In Lontano (1988), an avalanche sandwiched between two dark black monoliths illustrates the overwhelming power of nature, carrying along with it a shower of tiny triangles and rectangles stuck together. The atmosphere of two other works, the stormy L’arbre cosmophore no. 2 (1989) and the explosive Bouquet d ‘arbres (1990), is certainly among the most warlike of the collection.
But there is much more than romanticism in the work of Marois. Nature, omnipotent by definition, here obeys the artist’s own laws, as if by transfer. Folded, unfolded, amputated, divided, restrained in its outbursts, it yields itself to the inquisitive eye in a highly postmodern enterprise of deconstruction and reformulation. The Cartesian model of composition scrutinizes, examines, dissects, organizes, and exercises a sort of control, or at least an attempt to grasp a subject that is certainly steeped in connotations, but at the same time inexhaustible and still profoundly enigmatic. It is an exercise of deference as much as one of irreverence, so long as the symbiosis between man and nature is interpreted in terms of rivalry.
The act, if it supposes any form of influence or engagement on the part of the artist, is not necessarily anything other than subjective. In this sense, the shift toward an increasingly gestural—perhaps even more insubordinate—form of painting marks a logical evolution. This uncontrollable nature requires not only a violation of its analogical rules, but also a hand-to-hand combat, a sort of ritual between the artist and his work. Thus we have matter, distorted, scraped, shelled, as if its insides were being probed, as if the layers of skin that conceal memory were peeled away. Collage is not incompatible with these strategies. lt accumulates layers, breaking up mnemonic and mental images and putting them back together again like a mosaic. Starting with L ‘arbre cosmophore (1989), Marois’s collage is given even freer rein. In this work, the brilliance of the whites and yellows and the joyful atmosphere are in radical contrast to the dusky tone of his previous paintings. The same can be said about Vase à l’iris bleu (1989), in which milky white strips applied in relief light up a dark background, creating a space with both tension and atmosphere.
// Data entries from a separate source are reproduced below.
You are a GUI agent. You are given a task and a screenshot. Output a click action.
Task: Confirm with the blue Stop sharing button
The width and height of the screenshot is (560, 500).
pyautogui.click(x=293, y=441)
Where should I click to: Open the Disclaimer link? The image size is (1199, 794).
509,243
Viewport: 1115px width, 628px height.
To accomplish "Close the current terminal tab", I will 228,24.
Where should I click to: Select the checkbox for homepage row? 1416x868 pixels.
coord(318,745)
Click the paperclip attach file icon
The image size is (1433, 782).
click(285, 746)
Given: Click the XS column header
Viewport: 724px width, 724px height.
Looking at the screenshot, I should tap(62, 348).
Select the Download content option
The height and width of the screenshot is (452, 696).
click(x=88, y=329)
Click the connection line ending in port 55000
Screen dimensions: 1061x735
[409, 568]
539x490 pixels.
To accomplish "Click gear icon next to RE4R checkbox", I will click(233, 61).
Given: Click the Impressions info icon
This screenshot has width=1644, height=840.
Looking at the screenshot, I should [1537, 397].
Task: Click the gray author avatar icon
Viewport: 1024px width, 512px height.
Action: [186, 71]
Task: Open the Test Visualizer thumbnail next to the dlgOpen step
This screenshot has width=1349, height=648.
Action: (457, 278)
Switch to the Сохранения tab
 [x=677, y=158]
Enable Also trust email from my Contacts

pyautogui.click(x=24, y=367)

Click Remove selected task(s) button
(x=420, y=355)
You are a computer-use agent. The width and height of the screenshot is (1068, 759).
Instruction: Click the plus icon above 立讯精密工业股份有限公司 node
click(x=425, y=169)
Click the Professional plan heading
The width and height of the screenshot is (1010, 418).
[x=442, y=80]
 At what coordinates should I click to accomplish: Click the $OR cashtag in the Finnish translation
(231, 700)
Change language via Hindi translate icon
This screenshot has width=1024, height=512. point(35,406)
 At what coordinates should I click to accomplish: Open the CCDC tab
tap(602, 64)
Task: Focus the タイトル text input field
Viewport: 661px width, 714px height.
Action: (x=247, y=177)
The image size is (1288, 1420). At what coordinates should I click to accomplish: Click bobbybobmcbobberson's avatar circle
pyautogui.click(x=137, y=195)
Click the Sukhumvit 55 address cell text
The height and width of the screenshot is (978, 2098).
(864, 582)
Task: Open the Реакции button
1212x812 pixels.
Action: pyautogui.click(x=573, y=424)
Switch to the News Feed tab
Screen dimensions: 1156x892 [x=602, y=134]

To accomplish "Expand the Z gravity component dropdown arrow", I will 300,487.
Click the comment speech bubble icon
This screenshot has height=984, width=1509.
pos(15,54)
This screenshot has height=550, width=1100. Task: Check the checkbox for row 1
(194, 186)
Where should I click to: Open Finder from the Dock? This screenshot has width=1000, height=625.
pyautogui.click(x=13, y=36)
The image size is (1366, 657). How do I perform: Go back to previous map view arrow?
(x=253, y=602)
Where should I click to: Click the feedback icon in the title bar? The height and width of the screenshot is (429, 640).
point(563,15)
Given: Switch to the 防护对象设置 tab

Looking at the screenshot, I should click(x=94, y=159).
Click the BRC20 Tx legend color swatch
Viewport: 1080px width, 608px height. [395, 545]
The mysticism of this production must also be seen as a direct consequence of the artist’s physical and psychic involvement. Hence this congruence in the interaction between the quest for inner balance and for origins, as well as the recurring symbols: arc, water, mountain, island, tree and triangle (moving from one painting to the other). The result is a whole network of spiritual connotations solidified into a kind of hard core. And along this extremely coherent path, the motif of the flower has imposed itself since 1987, exhaling its perfume of poetry like a hiatus in the lyrical drama playing out before our eyes.